• [ESTRATTO DELLA FONTE]
● ● ● ● ● ● ●

In un contesto come questo i diabetologi hanno motivo di ritenere che la diabetologia possa essere uno dei settori penalizzati e più di una volta hanno spiegato perché questo sarebbe un grave errore.
Secondo la Sid, grazie all’assistenza della rete diabetologica nazionale, i pazienti italiani hanno un valore medio di emoglobina glicosilata più basso dei diabetici degli altri Paesi occidentali e inferiori tassi di complicanze croniche.
Il presidente della Sid ricorda infatti che, grazie alla sua rete diabetologica, “l’Italia è il Paese occidentale con il più basso livello medio di emoglobina glicata e i più bassi tassi di complicanze croniche e di eccesso di mortalità nelle persone con diabete” e che “coloro che sono assistiti nei centri diabetologici hanno una minore mortalità totale e cardiovascolare rispetto a chi non li frequenta”.
Sesti richiama inoltre l’importante “Piano nazionale della malattia diabetica’ (di cui abbiamo parlato qui), elaborato in base a un accordo del 2012 tra Governo, Regioni e Province autonome di Trento e Bolzano su proposta del ministro della Salute: “Il Piano -osserva Sesti- ha consolidato il modello italiano di cura e identificato diverse aree d’intervento per rendere omogenei gli interventi di prevenzione, diagnosi, monitoraggio e cura delle persone con diabete che vivono in Italia. Un modello che consta, oltre che dei medici di famiglia, di una rete capillare di centri specialistici diffusi su tutto il territorio nazionale, basati su competenze multiprofessionali (diabetologo, infermiere, dietista, talora psicologo e/o podologo, e, secondo necessità, cardiologo, nefrologo, neurologo, oculista) e che forniscono con regolarità consulenze per circa il 50% delle persone con diabete, prevalentemente, ma non esclusivamente, quelle con patologia più complessa e/o complicata”.

● ● ● ● ● ● ●

• [ESTRATTO DEL DATASET]
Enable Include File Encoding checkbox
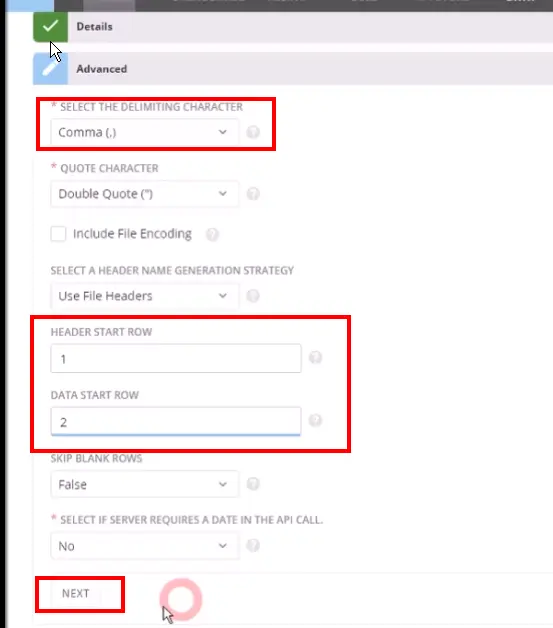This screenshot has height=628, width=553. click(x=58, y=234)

● ● ● ● ● ● ●

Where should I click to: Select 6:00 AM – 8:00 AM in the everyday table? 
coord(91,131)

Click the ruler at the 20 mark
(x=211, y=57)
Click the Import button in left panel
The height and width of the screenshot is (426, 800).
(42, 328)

● ● ● ● ● ● ●

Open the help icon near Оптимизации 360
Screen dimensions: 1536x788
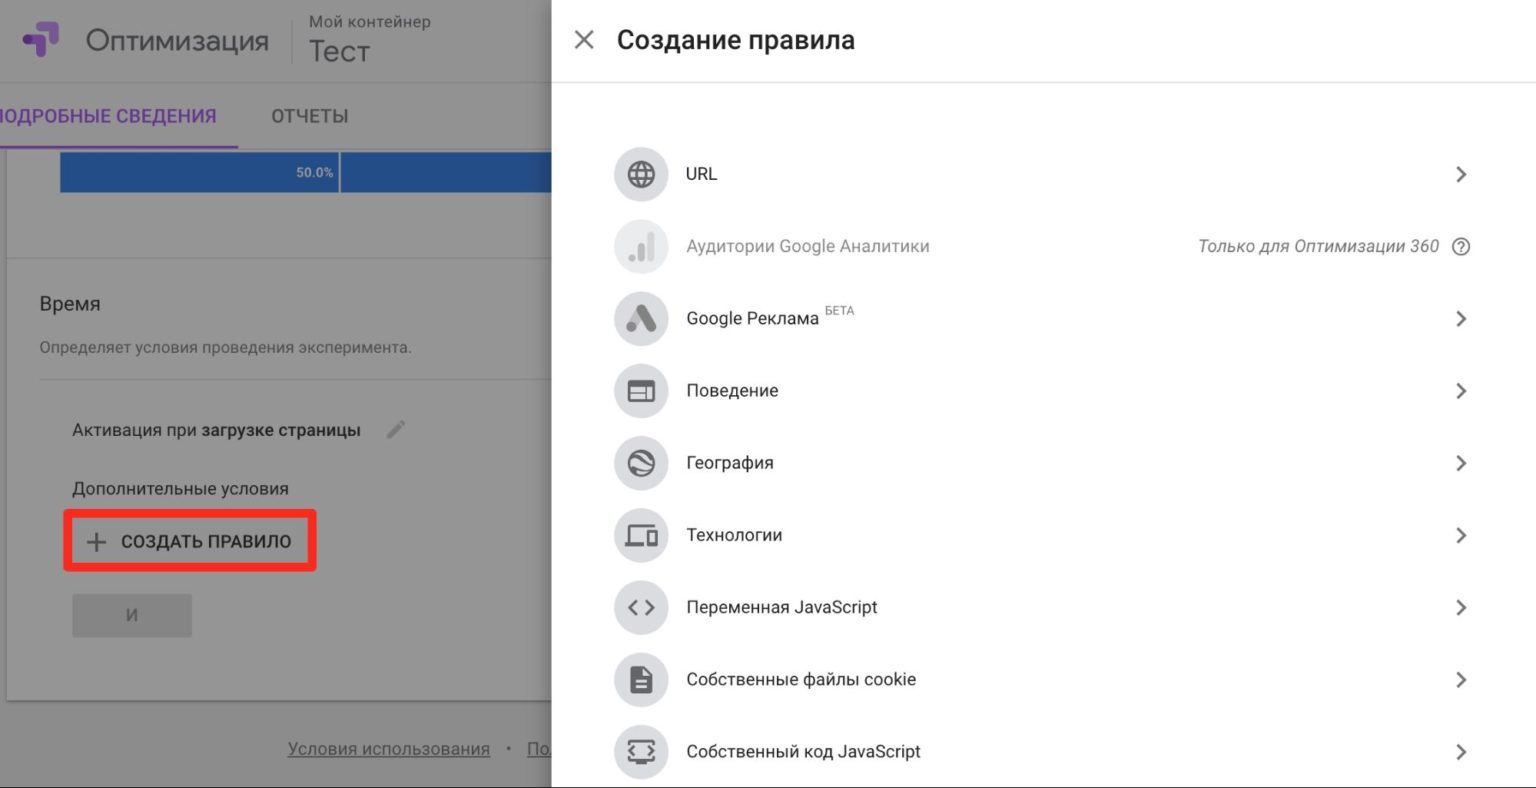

● ● ● ● ● ● ●

• [COMPITI DA SVOLGERE]
1. Nel testo sulla rete diabetologica italiana, su proposta di chi è stato elaborato il Piano nazionale della malattia diabetica?
2. Prosegui il testo sulla rete diabetologica italiana a partire dalla sua ultima frase.

• [SEZIONE RISPOSTE]
1. Su proposta del ministro della Salute.

2.
Il Piano “prevede una presa in carico di tutte le persone con diabete da parte dei centri diabetologici, con l’applicazione di una incisiva gestione integrata con i medici di famiglia. Una presa in carico che è previsto avvenga già nella fase iniziale della malattia. È stato infatti recepito il concetto che il team diabetologico non dovrebbe intervenire per la prima volta quando si è sviluppato un grave scompenso metabolico o quando si sono sviluppate complicanze”.
Sesti: “I team diabetologici italiani costano circa l’1% del totale della spesa sostenuta per curare le persone con diabete e possono contribuire a ridurre in misura assai significativa l’altro 99%”.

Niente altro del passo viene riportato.